Sure, but they were 4 function calculators a few months ago. The rate of progress seems insane.
My experience in research indicates to me that figuring shit out is hard and time consuming, and “intelligence” whatever that is has a lot less to do with it than having enough resources and luck. I’m not sure why some super smart digital mind would be able to do science much faster than humans.
That's right. Eliezer's LSD vision of the future where a smart enough AI just figures it all out with no new data is false.
However, you could...build a fuckton of robots. Have those robots do experiments for you. You decide on the experiments, probably using a procedural formula. For example you might try a million variations of wing design, or a million molecules that bind to a target protein, and so on. Humans already do this actually in those domains, this is just extending it.
Nail on the head. Especially on the internet/'tech bro' culture. All my leads at work also have such a, "extreme OCD" kinda attitude. Sorry if you feel offended emotionally, I didn't mean it.
The rest of your post is ironically very much something that Eliezer posits a superintelligence would be able to do. Or from the anime Death Note.
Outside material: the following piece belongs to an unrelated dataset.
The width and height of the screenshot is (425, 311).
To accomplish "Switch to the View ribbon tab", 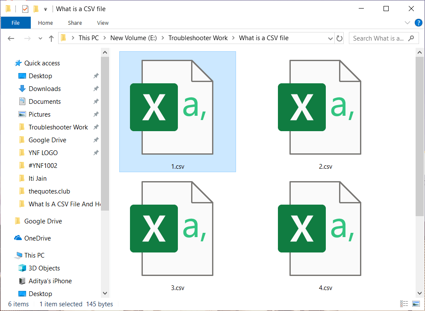I will [103, 23].
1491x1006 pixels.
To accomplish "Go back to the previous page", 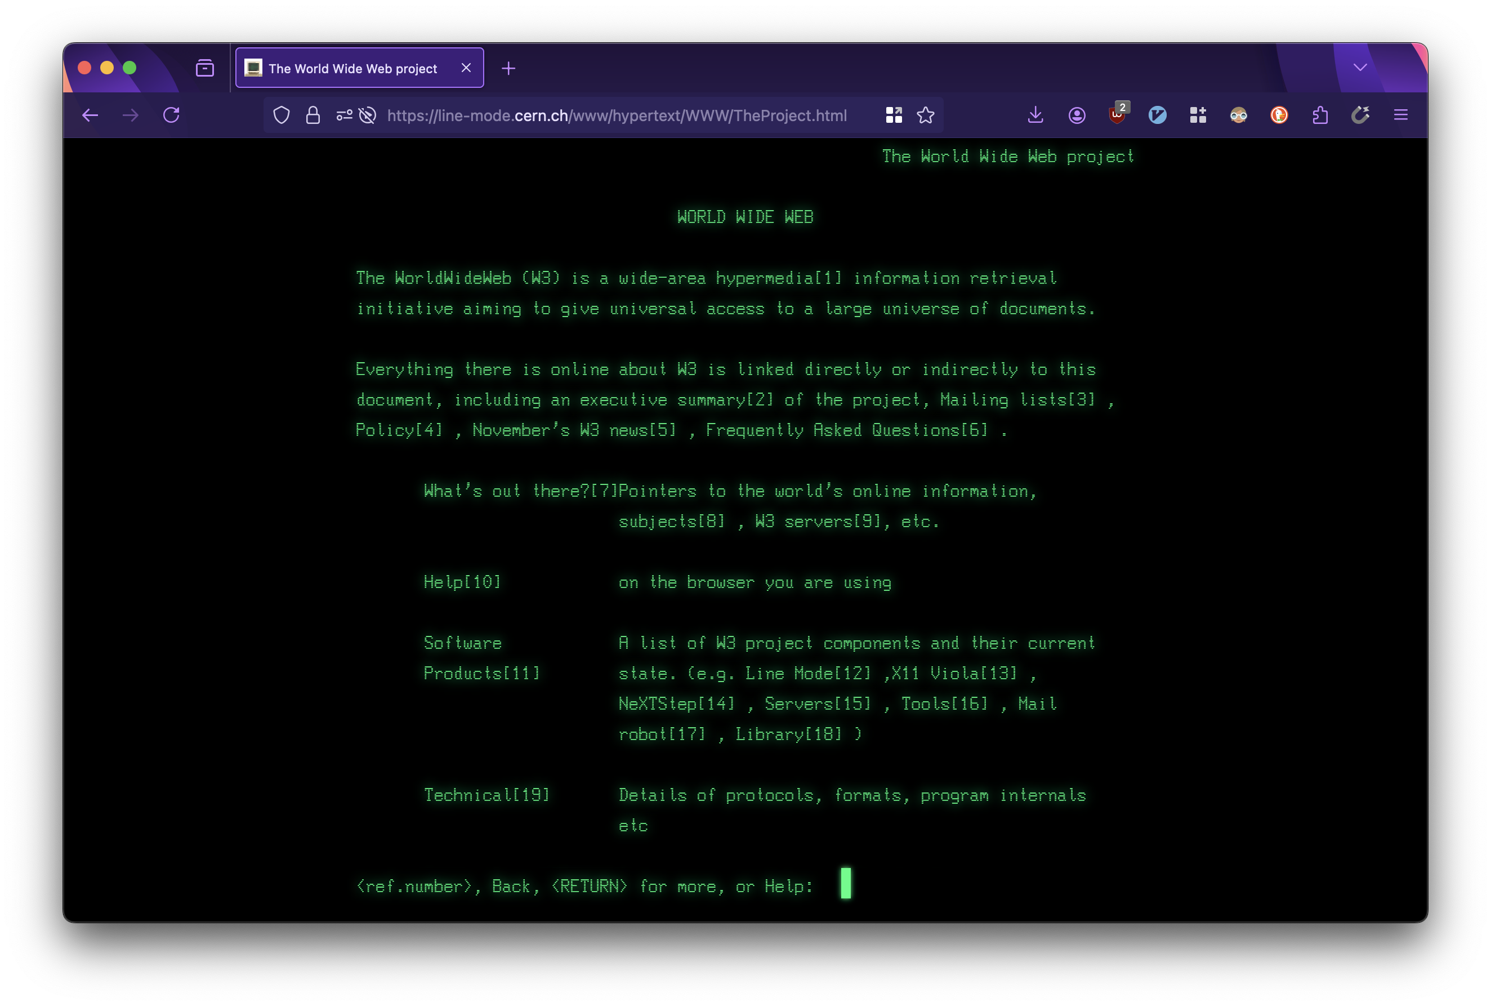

I use a few words or phrases, you analyze the shit out of them and try to extract all the information you can and have concluded all this stuff like
opening gambit
“amongst friends”
hiding all sorts of opinions behind a borrowed language
guff about “discovering reality”
real demands as “getting with the right programme”,
allegedly, scoring points “off each other”
Off each other” was another weasel phrase
you know that at least at first blush you weren’t scoring points off anyone
See everything you wrote above is a possibly correct interpretation of what I wrote. It's like the english lit analysis after the author's dead. Eliezer posits a superintelligence could use this kind of analysis to convince operators with admin authority to break the rules, or L in death note uses this to almost catch the killer.
It's also all false in this case. (it's also why a superintelligence probably can't actually do this) I've been on the internet long enough to know it is almost impossible to convince someone of anything, unless they already were willing and you just link some facts they didn't know about. So my gambit actually something very different.
Do you know how you get people to answer a question on the internet? To post something that's wrong*. And it clearly worked, there's more discussion on this thread than this entire forum in several pages, maybe since it was created.
*ironically in this case I posted what I think is the correct answer but it disagrees with your ontology. If I wanted lesswrongers to comment on my post I would need a different OP.